Authentication authentication
Contains:
Username
Password
Authorities
Authentication Status
SecurityContext
After authentication succeeds:
Spring stores authenticated user in SecurityContext.
flowchart LR
Authentication
--> SecurityContext
--> CurrentUser
SecurityContextHolder
Access logged-in user:
Authentication auth =
SecurityContextHolder
.getContext()
.getAuthentication();
String username =
auth.getName();
Authorization Flow
After authentication:
Authorization begins.
flowchart TB
AuthenticatedUser
--> RoleCheck
RoleCheck
--> PermissionCheck
PermissionCheck
--> ResourceAccess
Role Based Access Control
flowchart LR
Admin
--> CreateUser
Admin
--> DeleteUser
User
--> ViewProfile
User
--> UpdateProfile
Security Configuration
@Configuration
@EnableWebSecurity
public class SecurityConfig {
@Bean
SecurityFilterChain securityFilterChain(
HttpSecurity http)
throws Exception {
http
.authorizeHttpRequests(auth -> auth
.requestMatchers("/admin/**")
.hasRole("ADMIN")
.requestMatchers("/user/**")
.hasRole("USER")
.anyRequest()
.authenticated()
)
.httpBasic();
return http.build();
}
}
JWT Authentication Architecture
Modern applications rarely use sessions.
Instead:
sequenceDiagram
participant Client
participant API
participant JWT
Client->>API: Login
API->>JWT: Generate Token
JWT-->>Client: JWT
Client->>API: Request + JWT
API->>JWT: Validate Token
JWT-->>API: Valid
API-->>Client: Response
JWT Filter Architecture
flowchart TB
Request
--> JWTFilter
JWTFilter
--> ValidateToken
ValidateToken
--> SecurityContext
SecurityContext
--> Controller
Method Level Security
Enable:
@EnableMethodSecurity
Example:
@PreAuthorize(
"hasRole('ADMIN')")
public void deleteUser() {
}
Flow:
flowchart LR
Request
--> Method
--> PreAuthorize
--> RoleCheck
--> Execute
Spring Security Components Summary
mindmap
root((Spring Security))
SecurityFilterChain
AuthenticationManager
AuthenticationProvider
UserDetailsService
UserDetails
Authentication
Authorization
SecurityContext
JWT
Method Security
Real World Banking Architecture
flowchart TB
Customer
--> API
API
--> JWTFilter
JWTFilter
--> SecurityContext
SecurityContext
--> AccountController
AccountController
--> Service
Service
--> Database
Every request passes through security before reaching business logic.

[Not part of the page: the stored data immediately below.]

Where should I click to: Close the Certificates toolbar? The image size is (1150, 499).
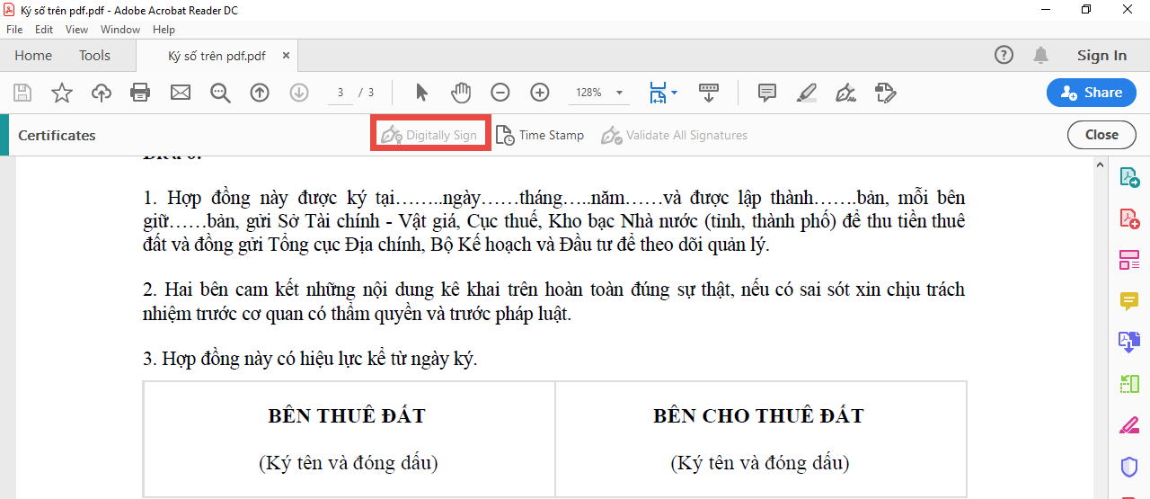(x=1101, y=135)
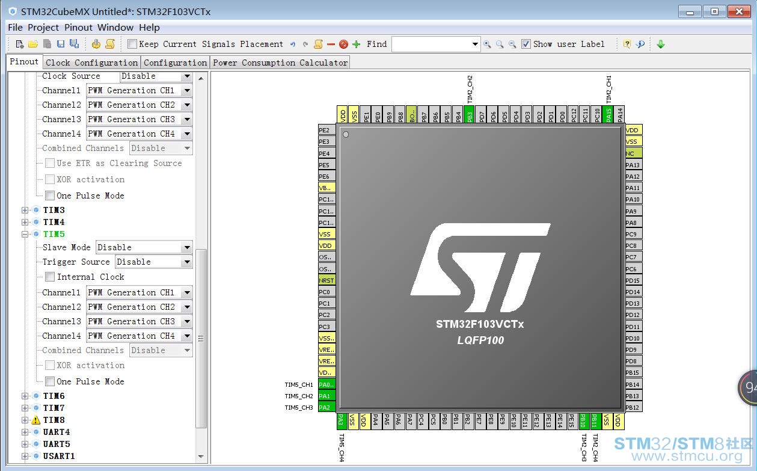Enable Keep Current Signals Placement checkbox

[132, 44]
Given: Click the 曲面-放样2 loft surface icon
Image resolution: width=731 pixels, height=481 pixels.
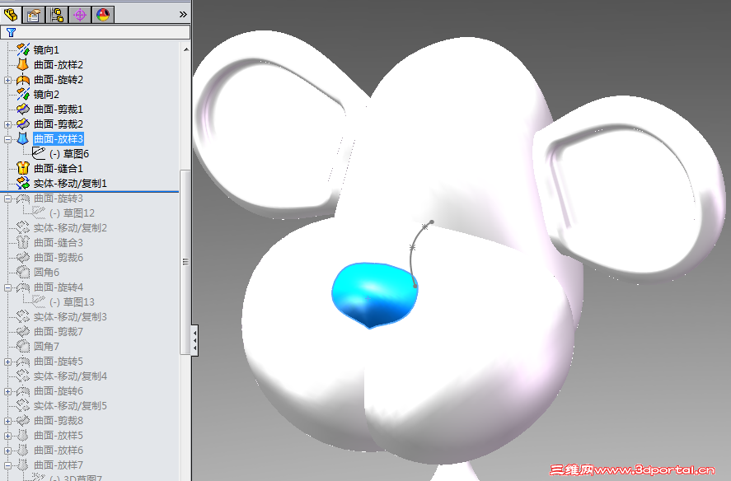Looking at the screenshot, I should pyautogui.click(x=24, y=64).
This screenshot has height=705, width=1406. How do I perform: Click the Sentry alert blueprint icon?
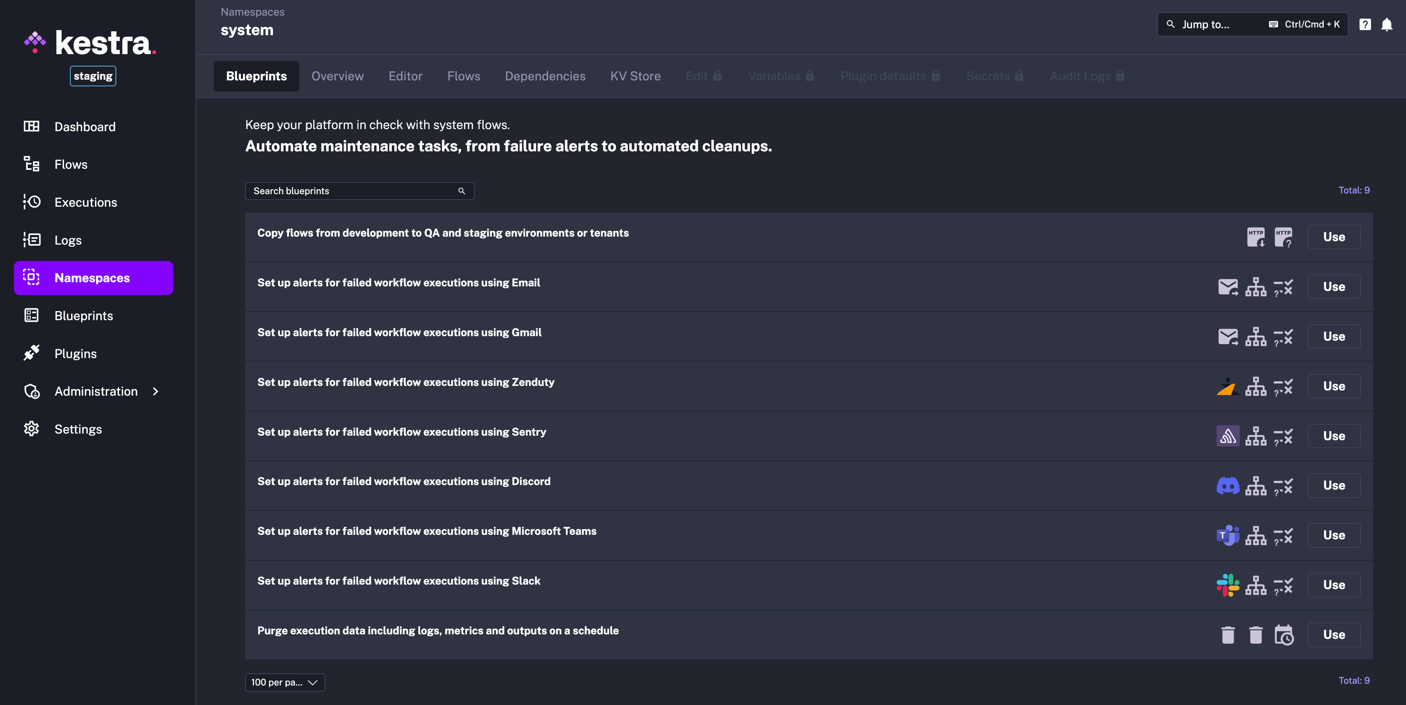tap(1227, 435)
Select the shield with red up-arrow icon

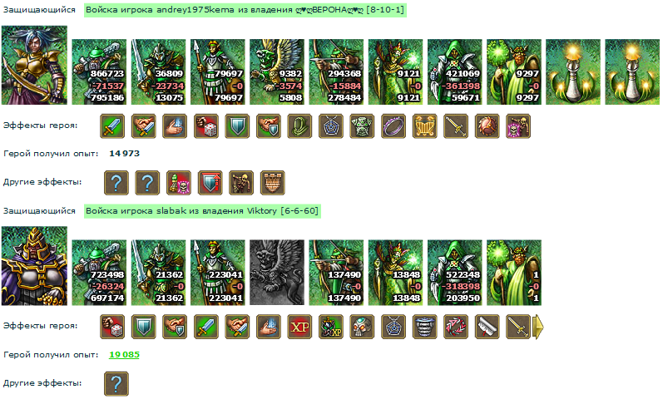click(x=210, y=183)
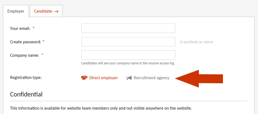The height and width of the screenshot is (114, 258).
Task: Click the "6 symbols or more" hint
Action: click(197, 42)
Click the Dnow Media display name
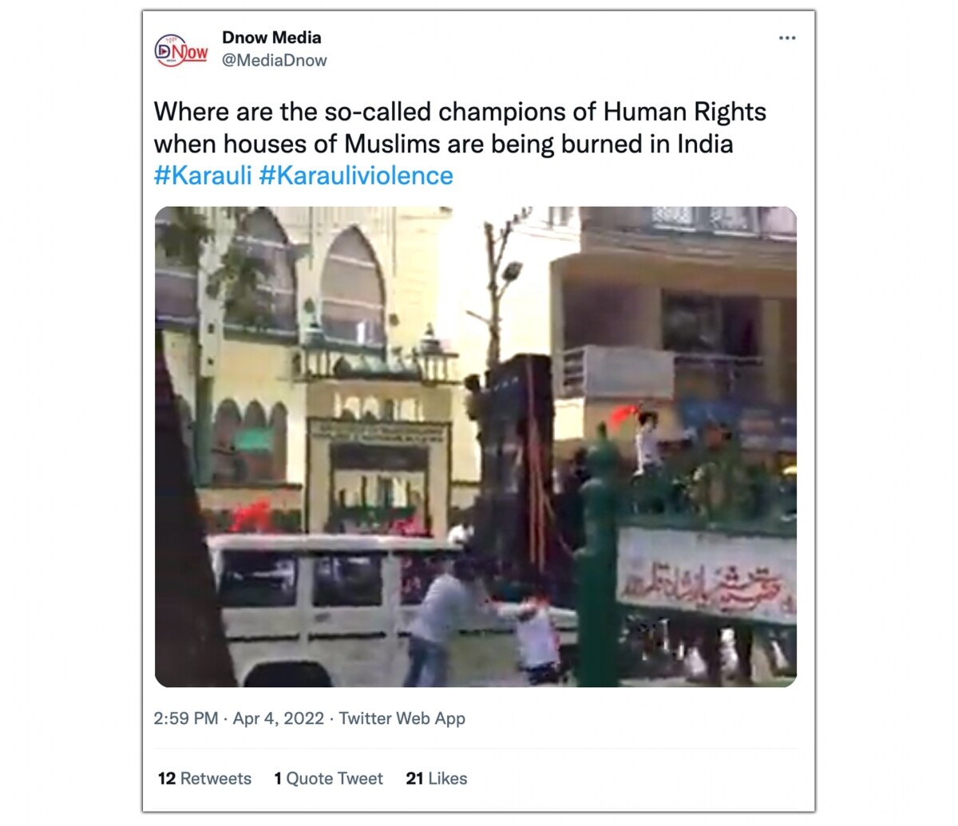Screen dimensions: 958x826 point(271,38)
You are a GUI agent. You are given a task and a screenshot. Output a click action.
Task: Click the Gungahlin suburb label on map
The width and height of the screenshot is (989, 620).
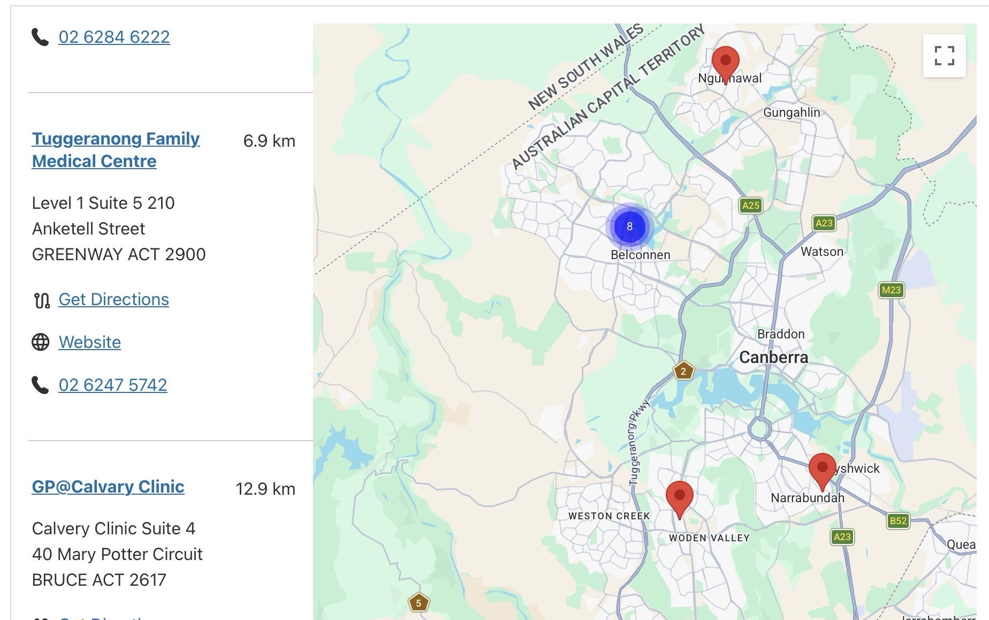tap(791, 112)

Common Interview Questions
What is SecurityFilterChain?
Main entry point for Spring Security request processing.
What is AuthenticationManager?
Coordinates authentication.
What is AuthenticationProvider?
Performs authentication.
What is UserDetailsService?
Loads user information.
What is SecurityContext?
Stores authenticated user information.
What is the difference between Authentication and Authorization?

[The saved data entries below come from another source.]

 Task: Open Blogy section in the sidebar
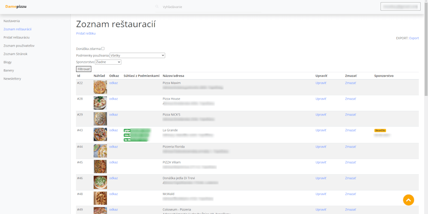[x=8, y=62]
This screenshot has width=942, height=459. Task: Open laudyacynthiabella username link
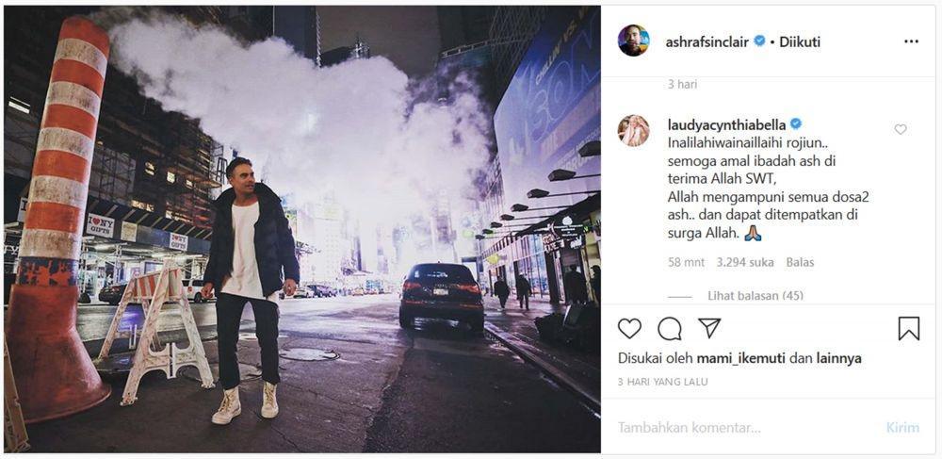pos(727,123)
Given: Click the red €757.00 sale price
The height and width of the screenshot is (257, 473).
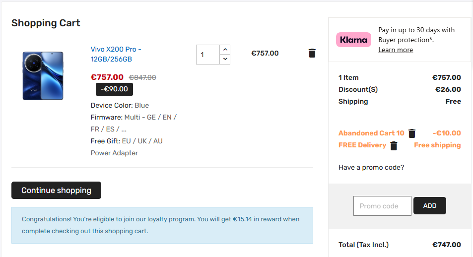Looking at the screenshot, I should coord(107,77).
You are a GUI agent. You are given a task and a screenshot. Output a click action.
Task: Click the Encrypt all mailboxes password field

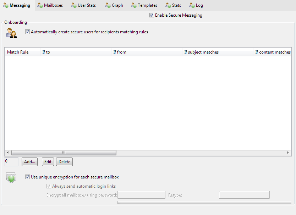141,195
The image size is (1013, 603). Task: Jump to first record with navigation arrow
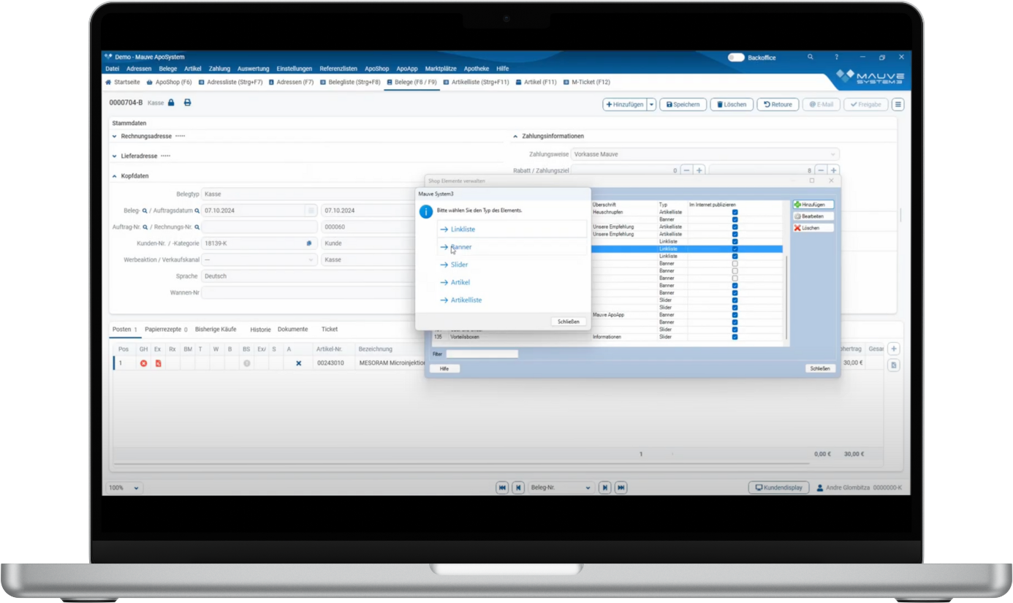pyautogui.click(x=502, y=488)
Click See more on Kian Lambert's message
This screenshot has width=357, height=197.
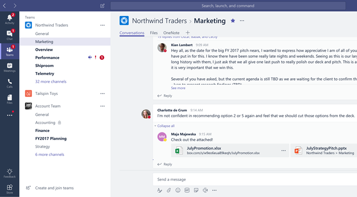point(178,88)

Authentication verifies identity.
Authorization verifies permissions.
Key Takeaways
- Every request passes through SecurityFilterChain.

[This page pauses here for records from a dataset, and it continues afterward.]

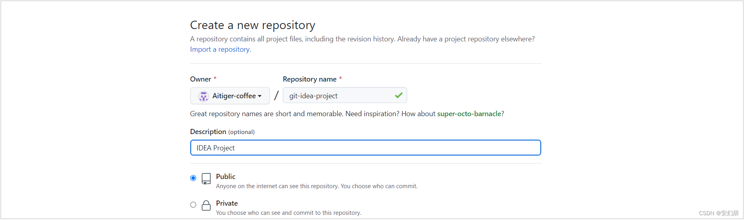
Task: Click the Description (optional) label
Action: coord(223,132)
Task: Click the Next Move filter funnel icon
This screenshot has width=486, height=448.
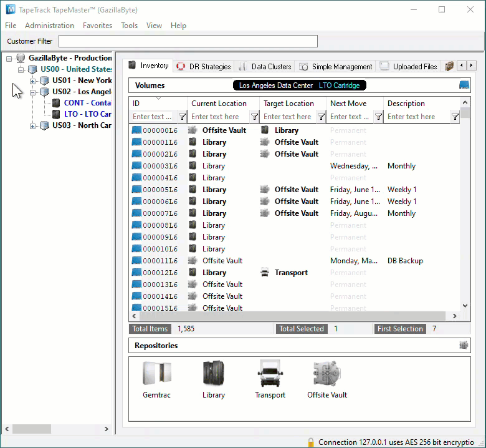Action: pyautogui.click(x=378, y=117)
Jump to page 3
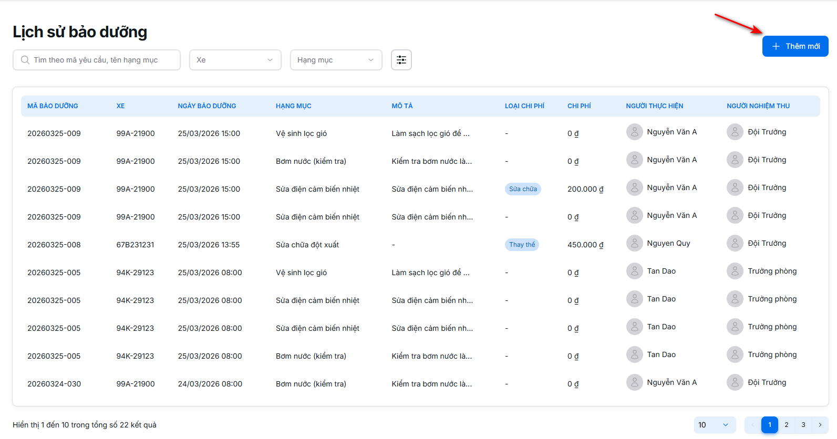Viewport: 837px width, 439px height. pyautogui.click(x=803, y=425)

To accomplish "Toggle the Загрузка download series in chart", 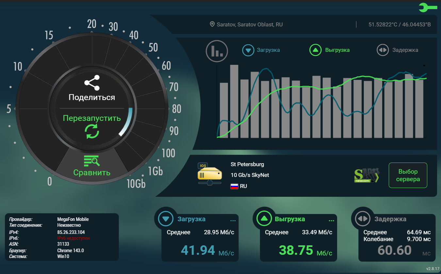I will click(261, 50).
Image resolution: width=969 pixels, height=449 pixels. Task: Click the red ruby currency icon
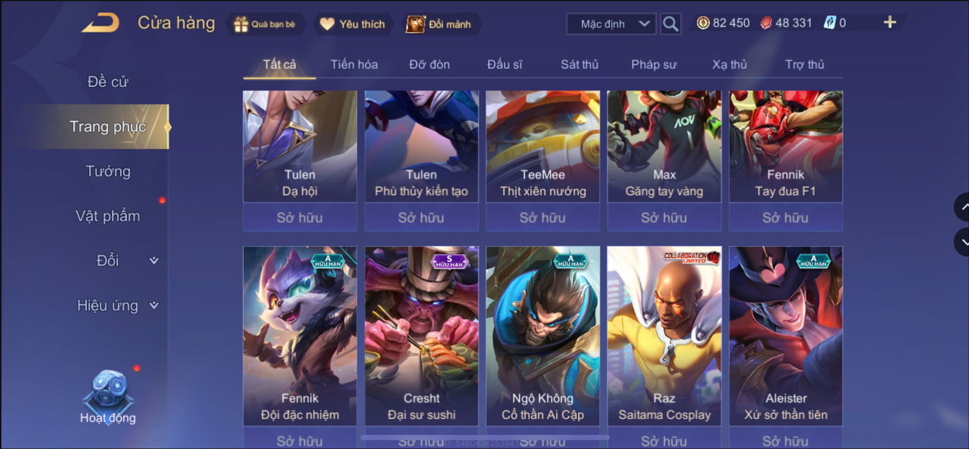point(766,23)
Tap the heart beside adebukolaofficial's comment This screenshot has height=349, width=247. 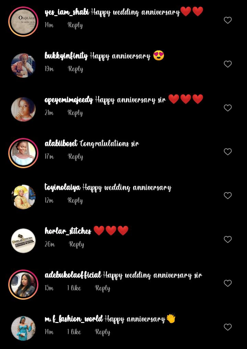(x=227, y=283)
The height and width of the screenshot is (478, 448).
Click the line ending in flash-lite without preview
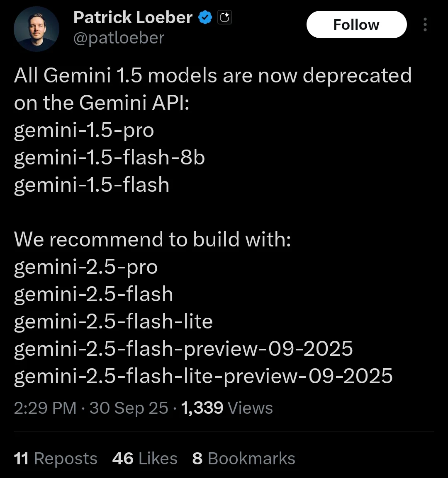pos(113,321)
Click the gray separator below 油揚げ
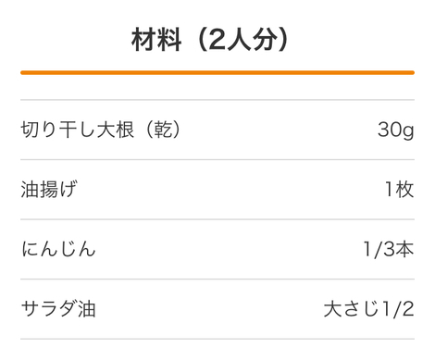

- AuthenticationManager coordinates authentication.
- AuthenticationProvider performs authentication.
- UserDetailsService loads user information.
- SecurityContext stores logged-in user details.
- Authorization occurs after authentication.
- JWT authentication uses filters instead of sessions.
- Spring Security is filter-based architecture.